Photos by: Rachel Keenan

The inclusion of John Vanderslice in the Noise Pop 2010 lineup should come as a surprise to no one. Regardless of new albums, collaborations, tours, proverbial blog buzz, etc., JV's spot on the bill reflects something even greater. As both a musician and San Franciscan, he epitomizes the spirit of the Noise Pop festival: an event and institution that thrives on a sense of community through local underground music, art and film, as well as highlights from a more nationwide indie scene.

JV is just that - a local musician who both supports and creates community within the Bay Area (through Tiny Telephone, as well as endless enthusiasm and generosity towards his peers), and also commands respect on a national level for his stellar roster of albums (such as last year's Romanian Names).


Vanderslice headlined Friday night's Bay Bridged-presented show at the Swedish American Music Hall, preceded by a lineup that, as he stated later in the evening, he was very proud to have put together. As a result, it felt like a truly musical evening - every song from every act came across with a common sonic thread, a feeling of particularly lush composition and intricate, creative songwriting, a constant outpouring of pure melody.


The show began with Conspiracy of Venus, an all-female a'cappella choir with a repertoire of familiar songs. Under the artistic direction of Joyce Todd McBride, the group performed a lovely set of pop tunes rearranged in choral form, from Joni Mitchell's "Big Yellow Taxi" to Rufus Wainwright's "Cigarettes and Chocolate Milk." The ladies were all dressed to the nines, with feather boas thrown in for good measure, and displayed enough energy and grace to set the tone for a very jovial evening.


Seeing Honeycomb perform next for their official EP release was a lovely and unexpected bonus.
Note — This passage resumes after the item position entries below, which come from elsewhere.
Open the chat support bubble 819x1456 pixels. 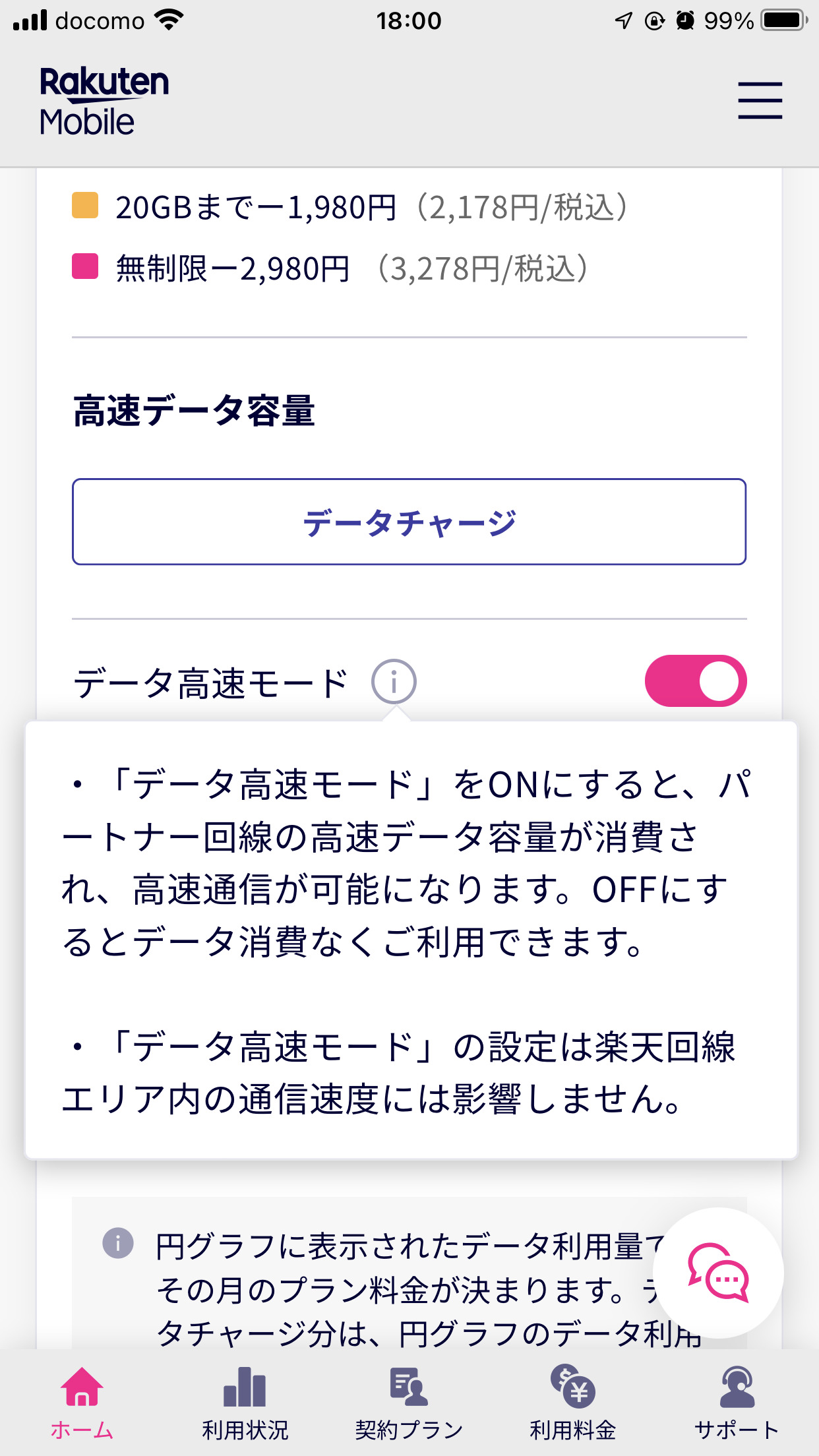(x=718, y=1273)
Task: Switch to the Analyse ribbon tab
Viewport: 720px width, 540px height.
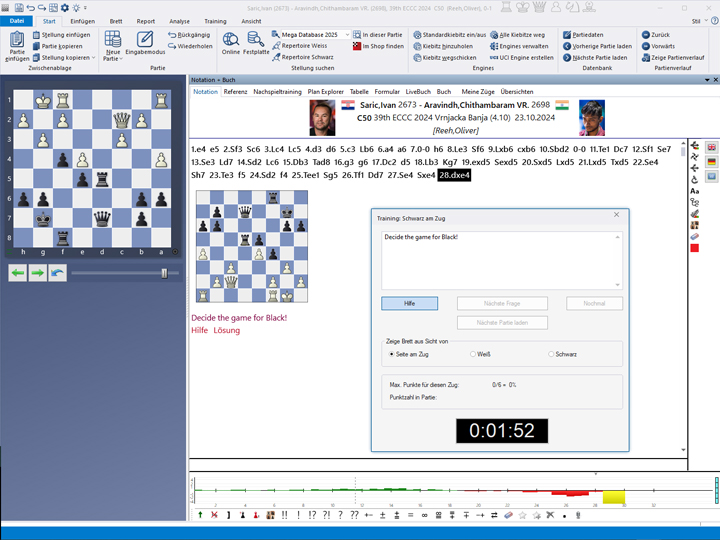Action: point(179,20)
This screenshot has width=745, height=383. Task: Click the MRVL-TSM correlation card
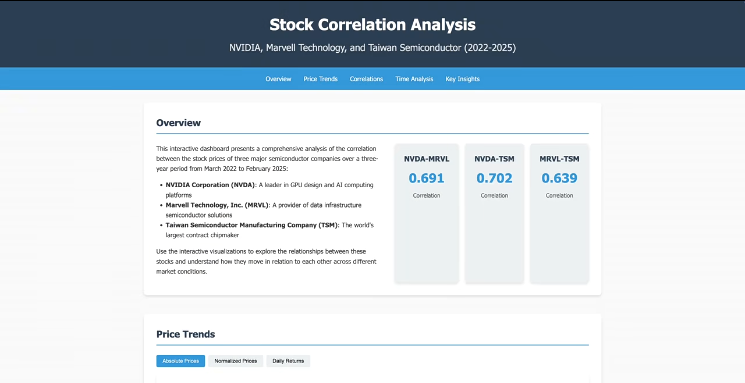559,213
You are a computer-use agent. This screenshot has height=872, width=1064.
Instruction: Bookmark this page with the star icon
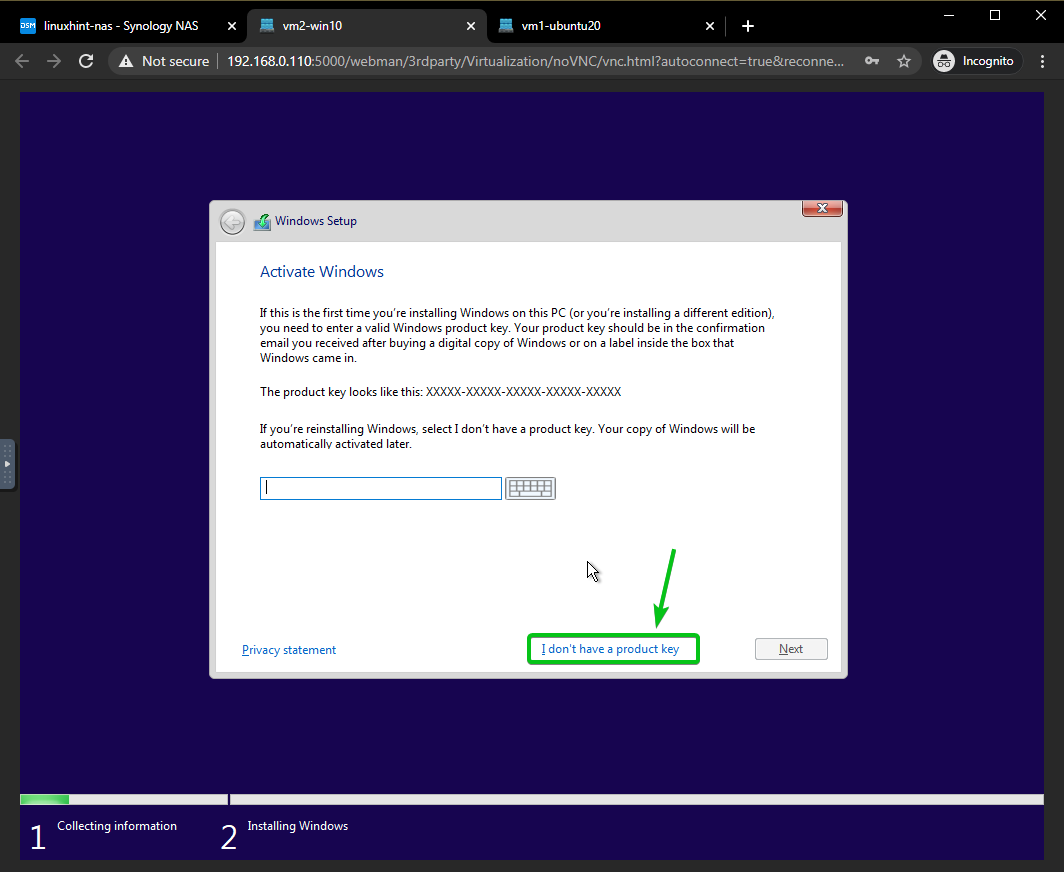pyautogui.click(x=903, y=61)
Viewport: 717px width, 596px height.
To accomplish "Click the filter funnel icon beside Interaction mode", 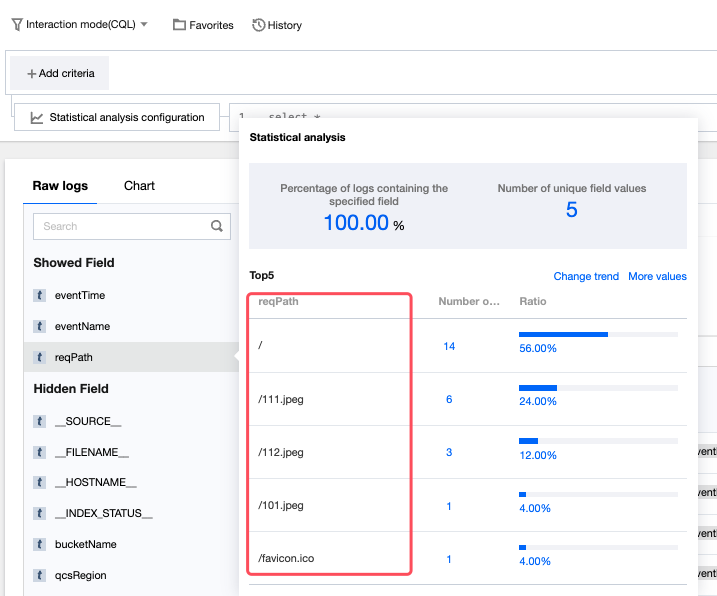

The band is comprised of Emily Ritz, Kasey Johansing and Nathan Blaz (Geographer), among others, and the result is wonderfully jazzy, rustic chamber pop. The set was buoyed by sequins and floaty female vocals, and frontwoman Ritz led the pack with masterful ukulele skills and powerful, soulful vocals.


Visiting from Portland, Nurses are labelmates with John Vanderslice on Dead Oceans. The band showcased plenty of lo-fi, echoey pop, channeling bands like Grizzly Bear and Rogue Wave. During their set at the Swedish, they successfully fused instrumental, theatrical electro and afflicted vocals into an energetic live set, leaving little time for banter and instead focusing on loops and samples.


His band filled in later on upright bass, drums, sax, but John Vanderslice began his set with just his guitar for a few introductory tunes. Not even halfway through the first song, and he stepped back and dropped the F-bomb before proceeding. "This song is about cannibalism, and it's very important that I get the lyrics exactly right!" An insistence delivered, of course, with no trace of real anger or frustration, but instead with good-natured playfulness. And such is JV's live act - charismatic and fun and lighthearted banter mixed in with his most excellent, oblique indie pop. Venturing out into the middle of the audience, JV and band concluded the show with some haunting acoustic songs. Joined by Conspiracy of Venus for a collective closing rendition of "Nikki Oh Nikki," it was a joyful end to a genuine and creative evening.